Cliff, the waterstones I had trouble doing edge in strokes on are a man made blue stone and a Naniwa ebi 10000, also man made. Both are of the medium to expensive side as far as man made stones go. Both are *very* soft. You can easily gauge the blue stone just pulling a fingernail over the surface. If you increase the angle and push, the edge starts to bite almost instantly. The Naniwa is a bit more forgiving but still very soft. In comparison, I can push edge forward all day long even with increased angle on a King or Bester stone, especially the Bester stone is quite hard, as long as you don't use heavy pressure. Harrelson Stanley shows a pulling stroke along the edge for the removal of the burr on a chisel in his video which gave me the idea. I think the pulling strokes aren't all that bad, if you don't start stropping on the stone with a large number of alternating pulling strokes. I also found that you need to increase the angle quite a bit for the pulling strokes. I started with 2 deg. but I think 4 or 5 deg works better. But I have to experiment some more for that. Right now I do about 10 forward (on side 1) at the angle I am aiming for (lets say 15 deg), turn the blade over (side 2) for 2-3 pulling strokes at increased angle (about 18-20). Stay on the same side (side 2), and do 10 forward again, to remove the tiny bevel the pulling strokes might have made and to build up a new tiny burr. Then turn it over (side 1) and pull the burr off with 2-3 strokes at increased angle. And then turn it over to one more time (side 2) to give it one or two more pulling stroke at increased angle). This is all on the finishing stone. Seems to give a very nice edge. The best I have been able to produce sofar on the waterstones. But it is an ongoing project.

The steels I have tried this so far with has been only S30V and the generic Zwillings kitchen knife steel.
 
HoB said:
You can easily gauge the blue stone just pulling a fingernail over the surface.
Do you know anything about the construction? I have not seen anything that soft. The 200 SiC hone I have is the softest in terms of shallowing it out, it wears really fast, you have to lapp it after every sharpening, but it is no where near that. The naturals are supposed to really soft, but they do edge forward, on chisels anyway.

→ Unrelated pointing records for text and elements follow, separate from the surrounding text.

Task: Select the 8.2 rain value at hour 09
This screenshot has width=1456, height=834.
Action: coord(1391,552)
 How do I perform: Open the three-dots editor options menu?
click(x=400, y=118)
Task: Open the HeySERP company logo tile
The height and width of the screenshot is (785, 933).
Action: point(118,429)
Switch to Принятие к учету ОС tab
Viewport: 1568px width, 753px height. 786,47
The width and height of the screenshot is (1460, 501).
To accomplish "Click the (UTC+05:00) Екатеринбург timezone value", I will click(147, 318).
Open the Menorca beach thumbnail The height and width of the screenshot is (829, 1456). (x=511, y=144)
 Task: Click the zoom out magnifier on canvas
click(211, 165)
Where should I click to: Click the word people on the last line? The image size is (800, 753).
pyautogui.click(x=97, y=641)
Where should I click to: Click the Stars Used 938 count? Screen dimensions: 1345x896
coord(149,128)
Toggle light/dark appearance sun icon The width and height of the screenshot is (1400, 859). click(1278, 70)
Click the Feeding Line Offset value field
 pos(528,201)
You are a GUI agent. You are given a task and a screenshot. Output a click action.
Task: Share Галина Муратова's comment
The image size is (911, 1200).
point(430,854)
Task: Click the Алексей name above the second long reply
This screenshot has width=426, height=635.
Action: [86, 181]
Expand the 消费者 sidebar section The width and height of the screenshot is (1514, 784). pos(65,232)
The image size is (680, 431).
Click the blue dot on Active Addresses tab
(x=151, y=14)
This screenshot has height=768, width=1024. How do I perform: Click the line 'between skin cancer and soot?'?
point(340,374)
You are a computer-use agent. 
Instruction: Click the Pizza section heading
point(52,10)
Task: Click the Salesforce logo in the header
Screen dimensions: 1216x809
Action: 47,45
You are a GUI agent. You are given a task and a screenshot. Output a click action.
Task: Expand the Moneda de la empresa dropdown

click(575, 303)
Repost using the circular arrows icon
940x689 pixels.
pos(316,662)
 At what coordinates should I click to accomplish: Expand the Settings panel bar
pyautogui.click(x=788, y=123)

I think the pulling strokes aren't all that bad...
With the stones acting as you describe I would imagine burrs would automatically deflected a great deal as they are deformation induced when the material isn't cut but just pushed around. With the stone breaking down so readily that would act against this a great deal.

Do you know of any small (1x4") x-fine waterstones. I hand stone usually with the blade fixed.

-Cliff
 
I don't know anything about the makeup of the blue stone other that that it is made from particles with two different grit sizes to mimic the natural blue stones better. Its a very weird stone for sure and I have a love hate relationship with it. The softness is often bothersome but it cuts pretty fast while leaving a very fine finish, but I wouldn't use it as a finishing stone. It also needs to be flushed very often, the slush buildup is so fast, that you have to flush it frequently, otherwise you are just playing in the mud. If you cut in an angle at a coarser stone (I use a 700 Bester or a 180 Omura stone for that), you can hone edge forward at that angle no problem, only when you increase the angle its starts biting very quickly.

Shapton stones (Shaptonstones.com) offers slipstones, which maybe exactly what you are looking for. The slipstones they sell are not pre-formed, they are simple rectangles that you can buy in different thickness (I don't know their exact dimentions). They offer them in pretty much all grits (up to 15000 just checked) and they are relatively reasonably priced as well ($15-18 thereabouts). I was often thinking of getting a couple just to give those Shapton stones a try. And they have the reputation of being as good as they get.